**How to complete this task**:
Find the word "computer" in the material below and gather every line that contains it.

**Data supplied**:
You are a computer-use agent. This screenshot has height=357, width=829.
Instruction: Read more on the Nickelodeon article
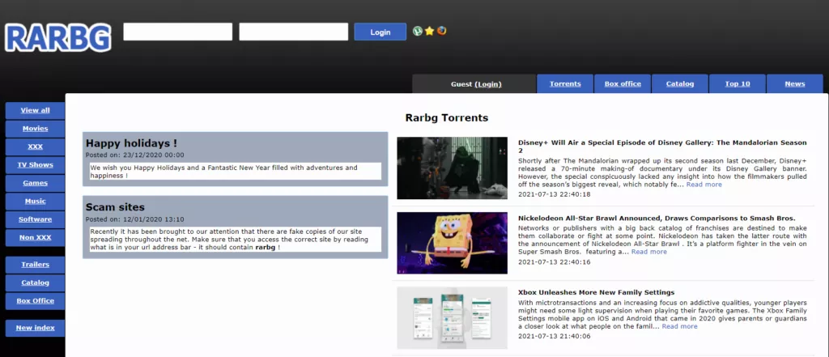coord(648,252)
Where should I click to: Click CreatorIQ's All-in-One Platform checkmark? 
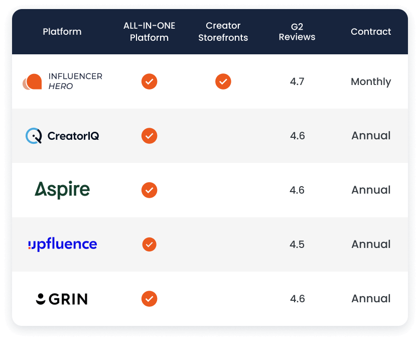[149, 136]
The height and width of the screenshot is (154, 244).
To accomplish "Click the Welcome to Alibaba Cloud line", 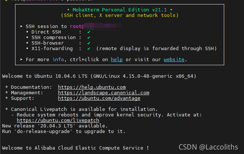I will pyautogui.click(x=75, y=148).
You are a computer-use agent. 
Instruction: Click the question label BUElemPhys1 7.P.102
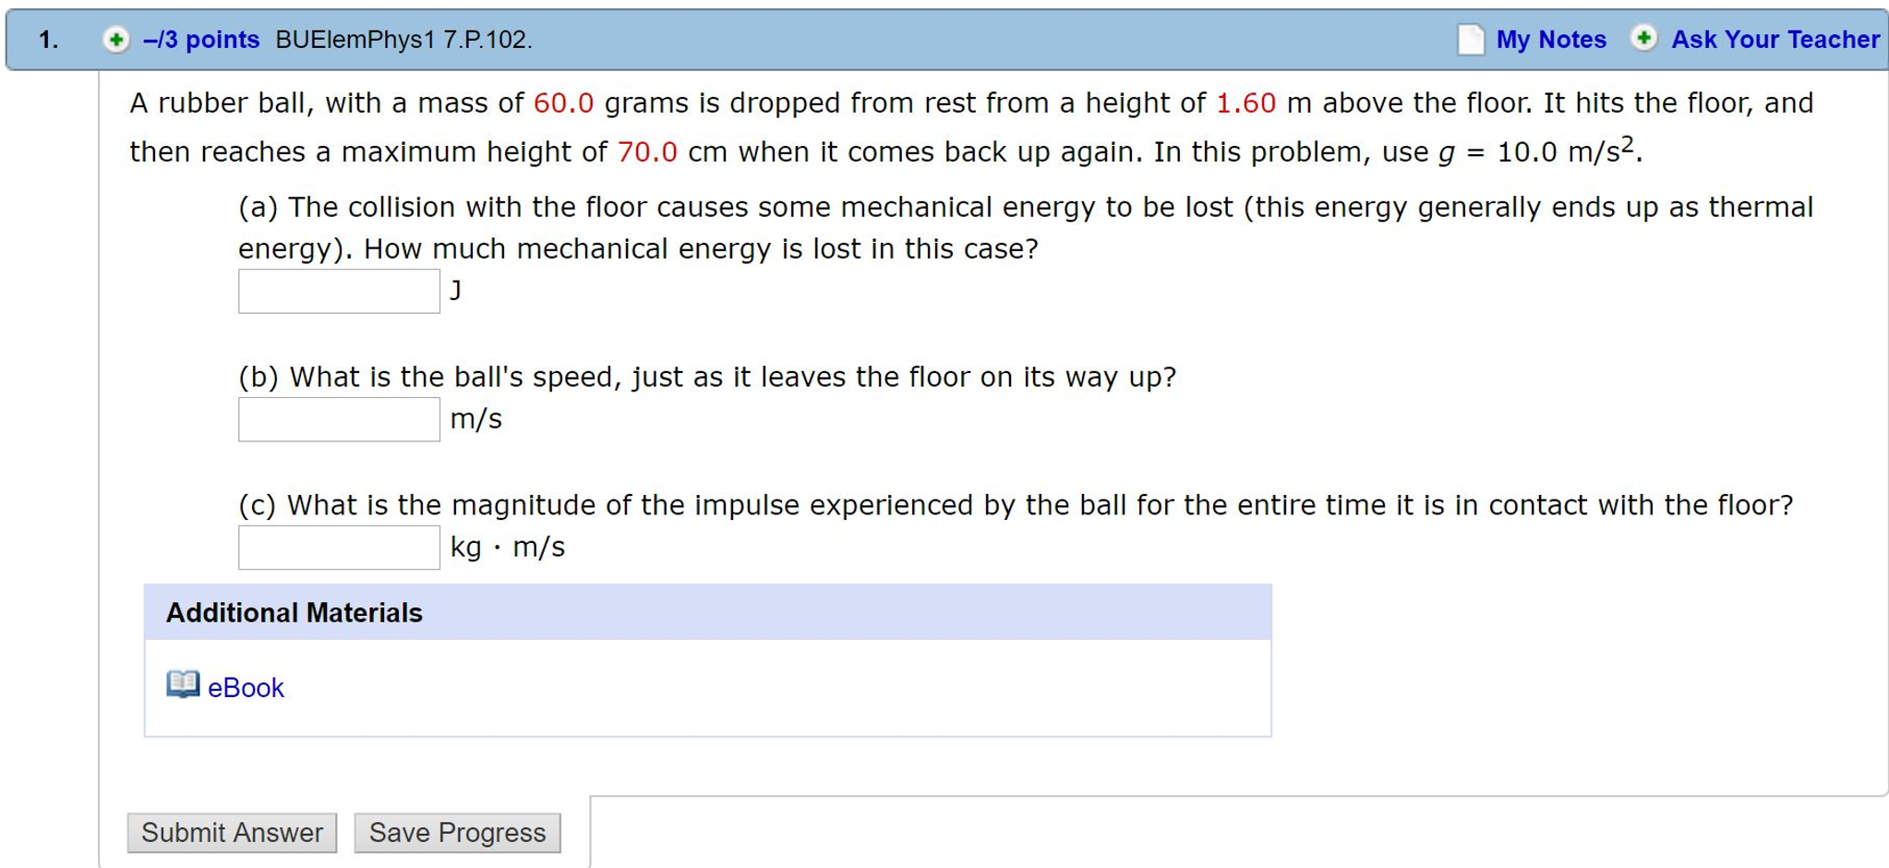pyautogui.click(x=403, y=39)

**Exercise output**:
You are a computer-use agent. This screenshot has height=357, width=829.
You are a computer-use agent. 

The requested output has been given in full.